**Brief**:
What is needed here is an exact copy of all the data.

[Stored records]

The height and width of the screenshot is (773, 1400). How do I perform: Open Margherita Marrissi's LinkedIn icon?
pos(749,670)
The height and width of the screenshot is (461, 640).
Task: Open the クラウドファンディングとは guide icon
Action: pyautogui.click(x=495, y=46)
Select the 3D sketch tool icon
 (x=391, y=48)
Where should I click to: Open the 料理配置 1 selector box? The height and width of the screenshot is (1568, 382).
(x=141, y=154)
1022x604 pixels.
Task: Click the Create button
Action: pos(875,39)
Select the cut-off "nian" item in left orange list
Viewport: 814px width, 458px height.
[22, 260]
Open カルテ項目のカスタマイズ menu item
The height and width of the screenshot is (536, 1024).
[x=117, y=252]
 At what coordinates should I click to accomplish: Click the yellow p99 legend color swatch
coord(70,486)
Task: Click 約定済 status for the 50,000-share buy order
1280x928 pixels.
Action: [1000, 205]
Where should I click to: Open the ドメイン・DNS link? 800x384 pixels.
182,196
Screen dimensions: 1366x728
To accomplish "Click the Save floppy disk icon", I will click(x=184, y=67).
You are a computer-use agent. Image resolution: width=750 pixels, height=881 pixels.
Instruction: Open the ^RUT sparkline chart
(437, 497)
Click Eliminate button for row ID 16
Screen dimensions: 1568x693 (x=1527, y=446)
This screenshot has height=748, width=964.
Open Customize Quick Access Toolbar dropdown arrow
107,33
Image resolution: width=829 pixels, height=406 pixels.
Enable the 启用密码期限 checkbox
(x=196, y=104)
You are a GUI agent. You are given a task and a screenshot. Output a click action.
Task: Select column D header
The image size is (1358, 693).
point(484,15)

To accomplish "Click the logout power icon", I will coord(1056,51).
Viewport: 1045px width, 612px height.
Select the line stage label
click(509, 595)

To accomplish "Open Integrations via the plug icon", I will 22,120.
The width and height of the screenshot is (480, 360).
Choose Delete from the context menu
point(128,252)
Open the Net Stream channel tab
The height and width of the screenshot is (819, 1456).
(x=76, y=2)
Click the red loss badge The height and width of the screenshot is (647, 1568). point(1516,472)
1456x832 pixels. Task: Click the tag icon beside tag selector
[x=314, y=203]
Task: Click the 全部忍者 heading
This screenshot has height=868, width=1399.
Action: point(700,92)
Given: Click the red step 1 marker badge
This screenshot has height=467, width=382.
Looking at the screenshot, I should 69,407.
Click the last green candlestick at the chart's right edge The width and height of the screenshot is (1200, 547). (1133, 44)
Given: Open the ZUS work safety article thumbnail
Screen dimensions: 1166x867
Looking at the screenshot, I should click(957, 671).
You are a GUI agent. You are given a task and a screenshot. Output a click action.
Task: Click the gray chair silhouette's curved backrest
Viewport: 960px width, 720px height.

**Output for this exercise**:
The height and width of the screenshot is (773, 1400). How do I perform: Open Margherita Marrissi's LinkedIn icon?
pos(749,670)
The height and width of the screenshot is (461, 640).
Task: Open the クラウドファンディングとは guide icon
Action: pyautogui.click(x=495, y=46)
Select the 3D sketch tool icon
 (x=391, y=48)
Where should I click to: Open the 料理配置 1 selector box? The height and width of the screenshot is (1568, 382).
(x=141, y=154)
1022x604 pixels.
Task: Click the Create button
Action: pos(875,39)
Select the cut-off "nian" item in left orange list
Viewport: 814px width, 458px height.
[22, 260]
Open カルテ項目のカスタマイズ menu item
The height and width of the screenshot is (536, 1024).
[x=117, y=252]
 At what coordinates should I click to accomplish: Click the yellow p99 legend color swatch
coord(70,486)
Task: Click 約定済 status for the 50,000-share buy order
1280x928 pixels.
Action: [1000, 205]
Where should I click to: Open the ドメイン・DNS link? 800x384 pixels.
182,196
Screen dimensions: 1366x728
To accomplish "Click the Save floppy disk icon", I will click(x=184, y=67).
You are a computer-use agent. Image resolution: width=750 pixels, height=881 pixels.
Instruction: Open the ^RUT sparkline chart
(437, 497)
Click Eliminate button for row ID 16
Screen dimensions: 1568x693 (x=1527, y=446)
This screenshot has height=748, width=964.
Open Customize Quick Access Toolbar dropdown arrow
107,33
Image resolution: width=829 pixels, height=406 pixels.
Enable the 启用密码期限 checkbox
(x=196, y=104)
You are a GUI agent. You are given a task and a screenshot. Output a click action.
Task: Select column D header
The image size is (1358, 693).
point(484,15)

To accomplish "Click the logout power icon", I will coord(1056,51).
Viewport: 1045px width, 612px height.
Select the line stage label
click(509, 595)

To accomplish "Open Integrations via the plug icon", I will 22,120.
The width and height of the screenshot is (480, 360).
Choose Delete from the context menu
point(128,252)
Open the Net Stream channel tab
The height and width of the screenshot is (819, 1456).
(x=76, y=2)
Click the red loss badge The height and width of the screenshot is (647, 1568). point(1516,472)
1456x832 pixels. Task: Click the tag icon beside tag selector
[x=314, y=203]
Task: Click the 全部忍者 heading
This screenshot has height=868, width=1399.
Action: point(700,92)
Given: Click the red step 1 marker badge
This screenshot has height=467, width=382.
Looking at the screenshot, I should 69,407.
Click the last green candlestick at the chart's right edge The width and height of the screenshot is (1200, 547). (1133, 44)
Given: Open the ZUS work safety article thumbnail
Screen dimensions: 1166x867
Looking at the screenshot, I should click(957, 671).
You are a GUI agent. You are given a task and a screenshot. Output a click action.
Task: Click the gray chair silhouette's curved backrest
Viewport: 960px width, 720px height.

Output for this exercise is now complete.